Goal of the exercise =>
Reproduce the data below verbatim, line for line, omitting the images.

Extracted entries =>
● ● ● ●
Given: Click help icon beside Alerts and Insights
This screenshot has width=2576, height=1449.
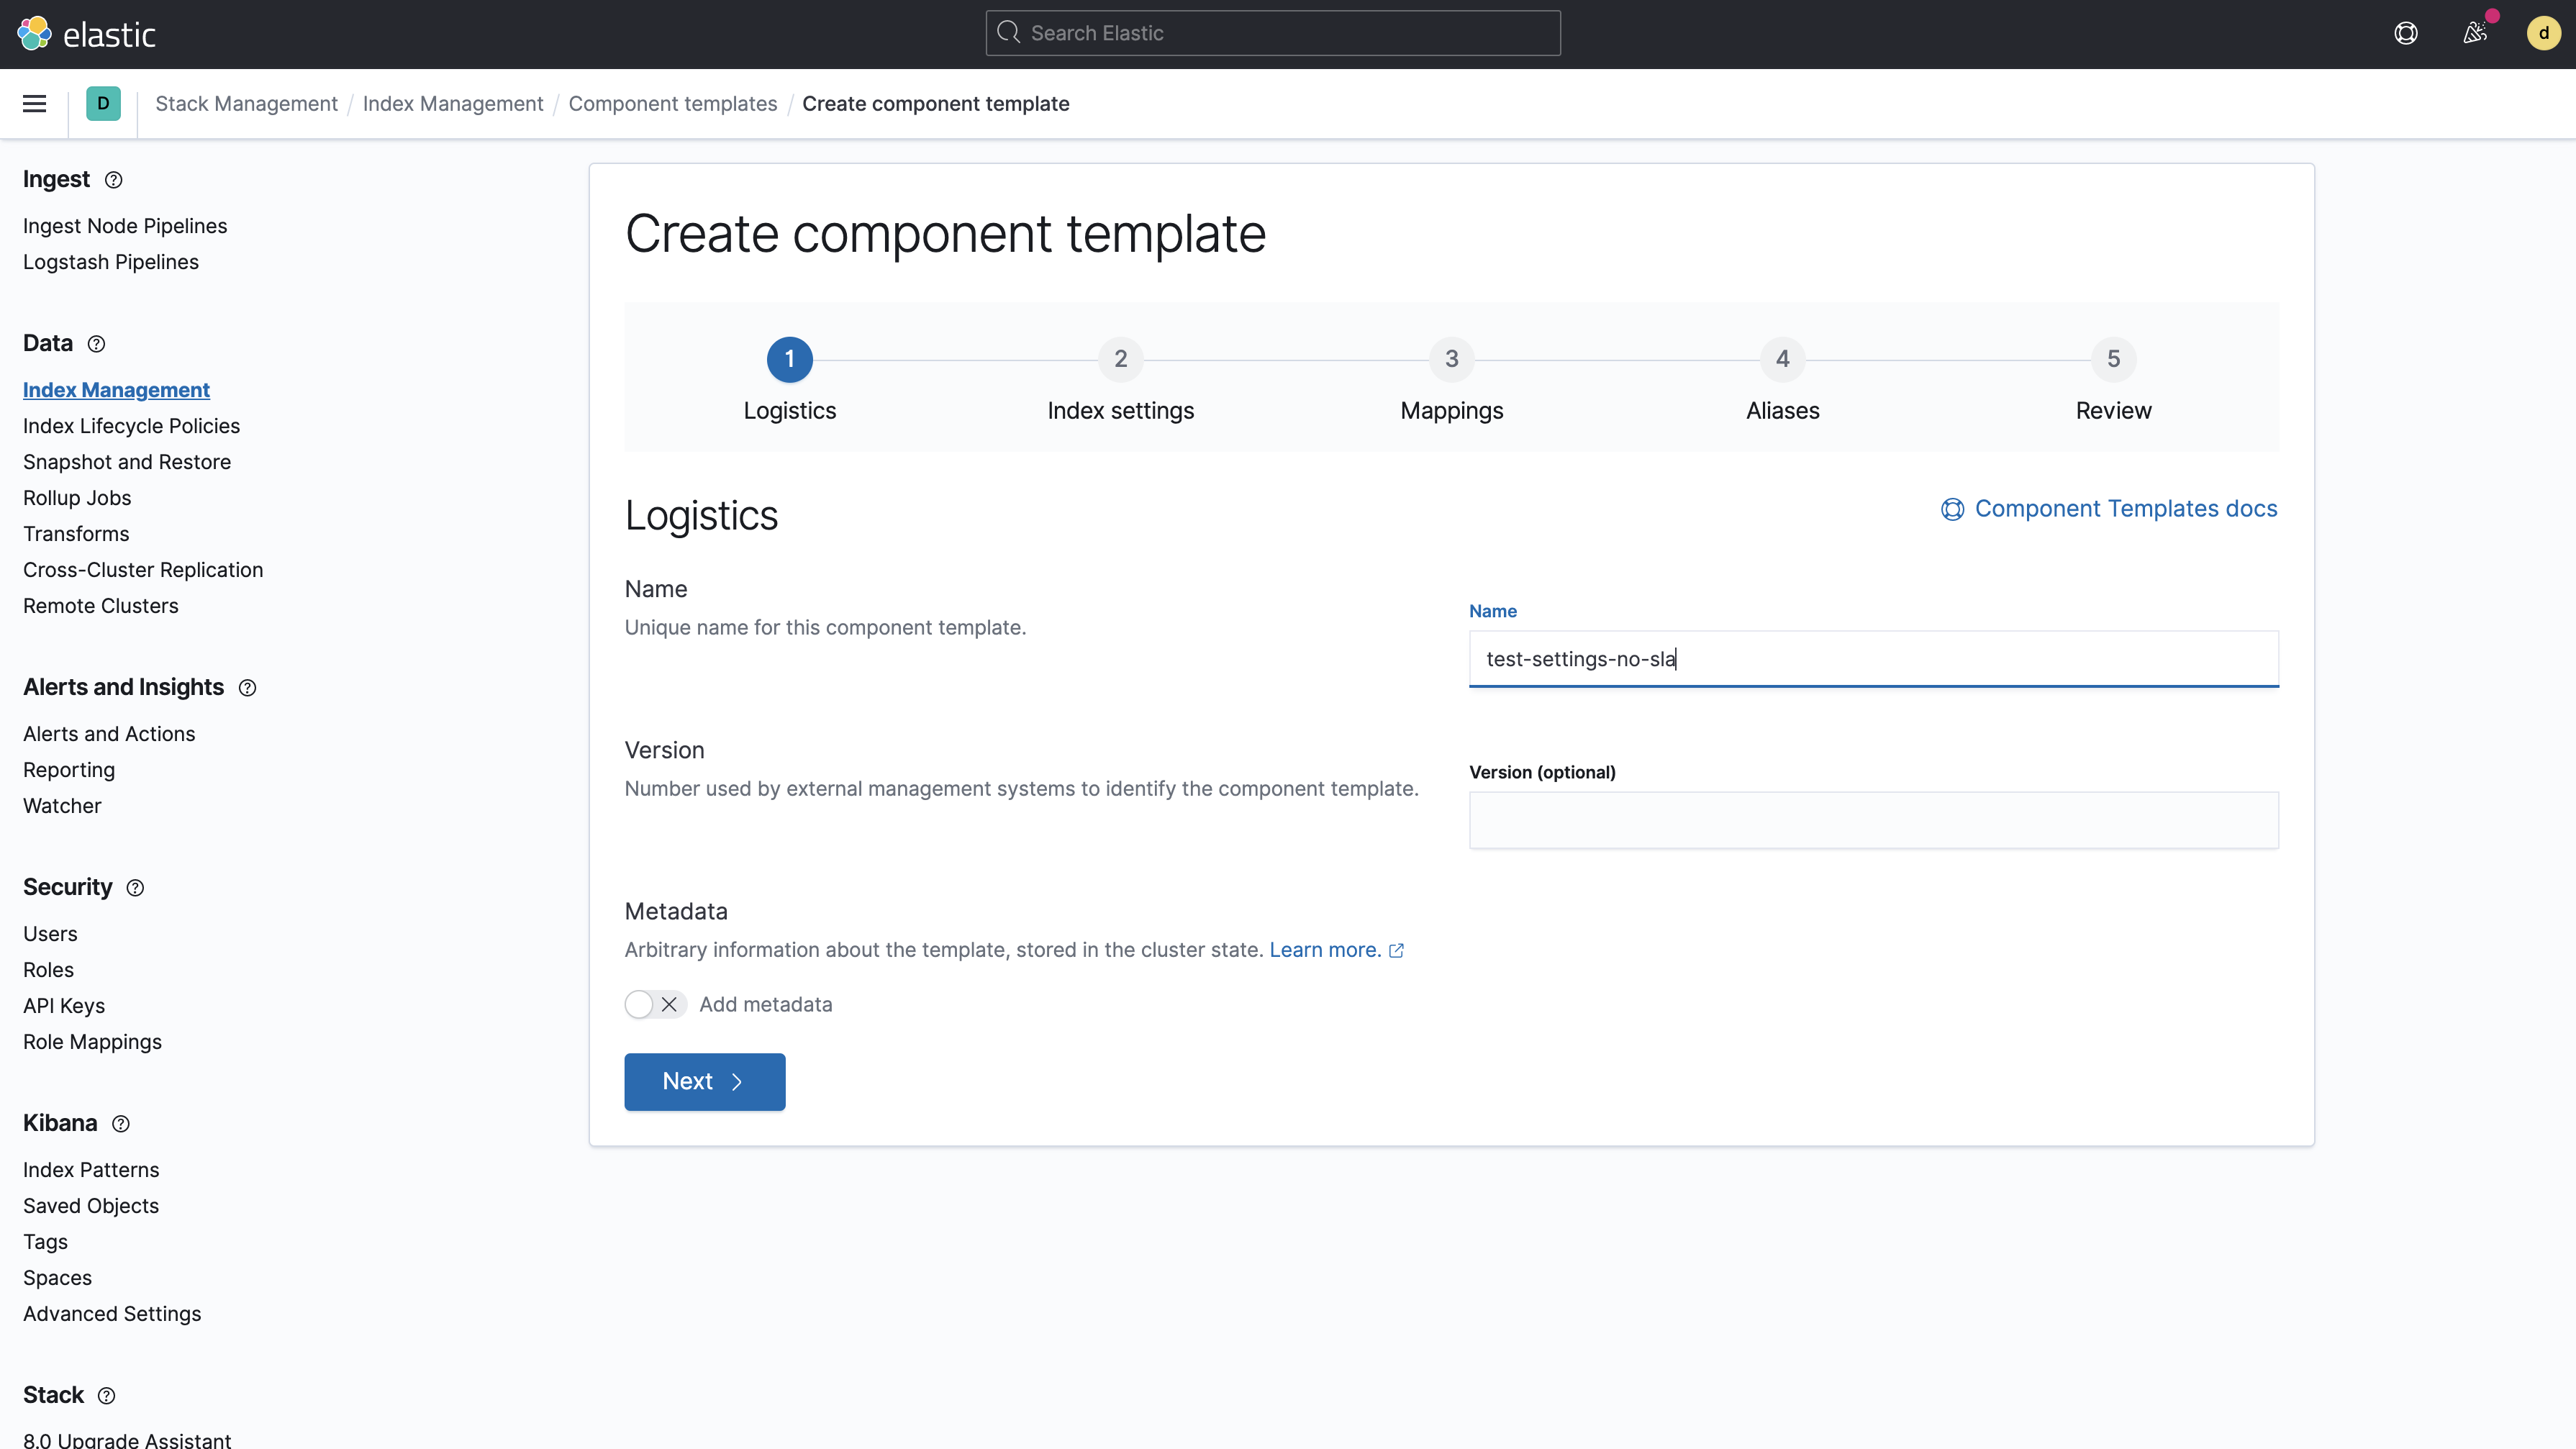Looking at the screenshot, I should click(248, 688).
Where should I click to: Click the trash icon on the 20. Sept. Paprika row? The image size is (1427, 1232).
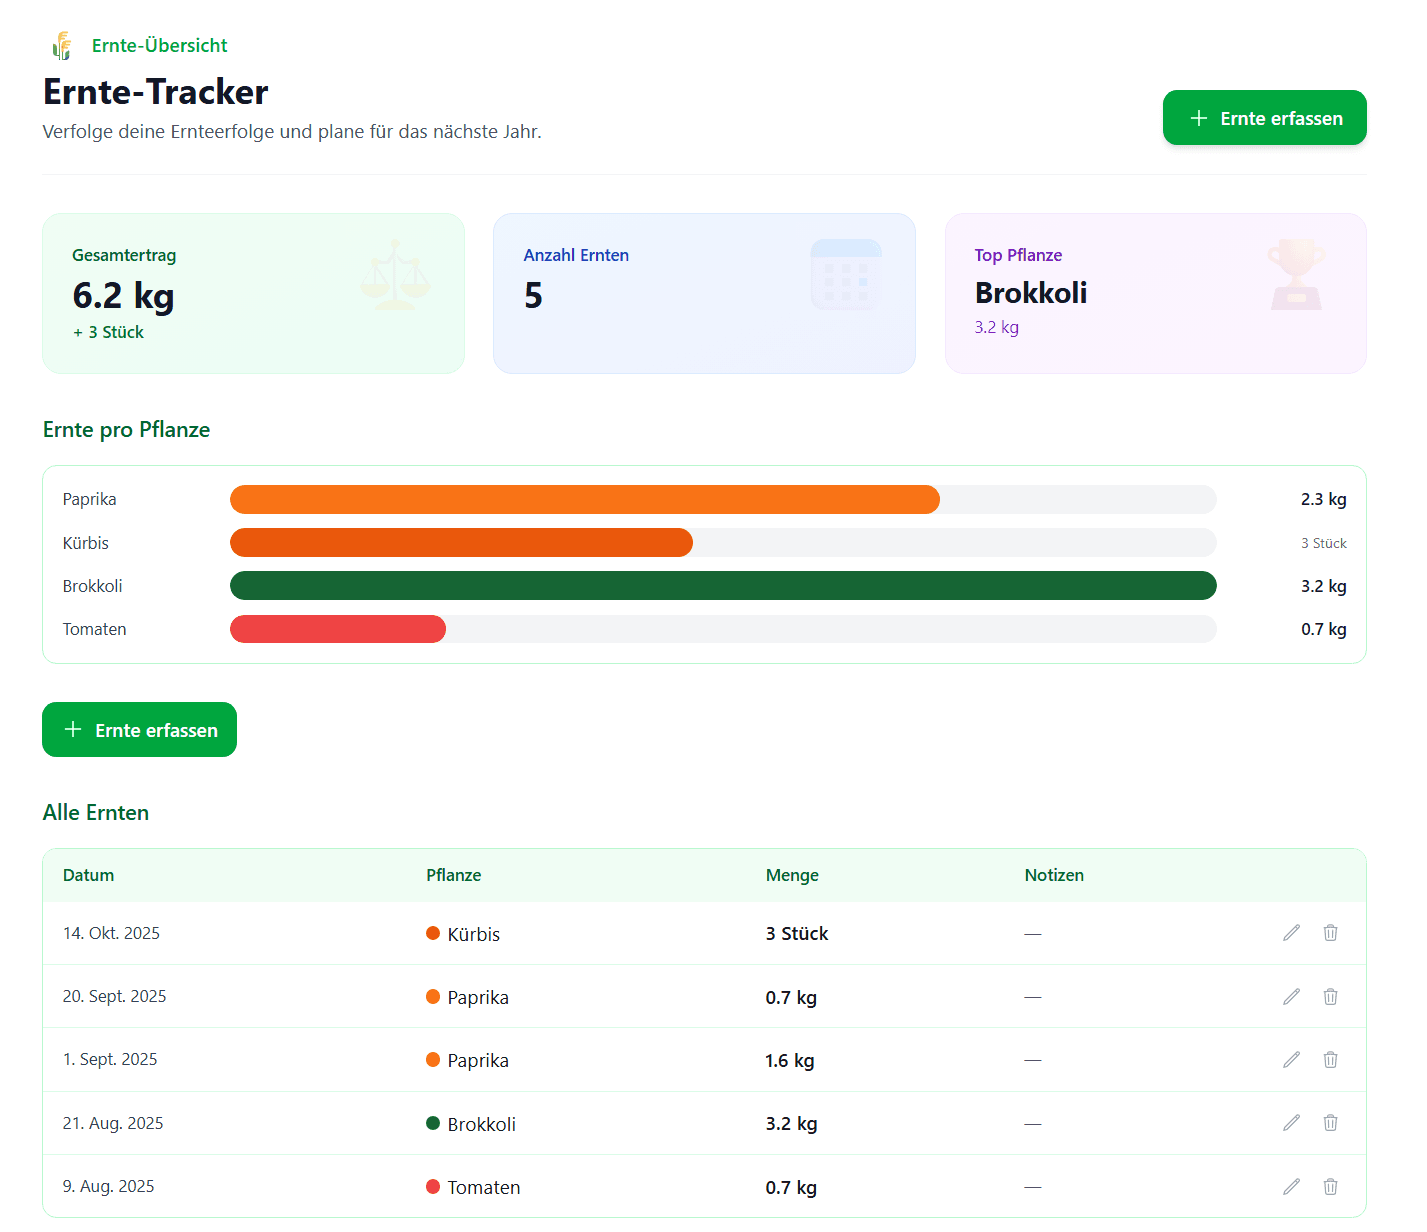click(1331, 996)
● ● ● ●
Finished task =>
Given: Click help icon beside Alerts and Insights
This screenshot has width=2576, height=1449.
Looking at the screenshot, I should click(248, 688).
Where should I click to: Click the trash icon on the 20. Sept. Paprika row? The image size is (1427, 1232).
click(1331, 996)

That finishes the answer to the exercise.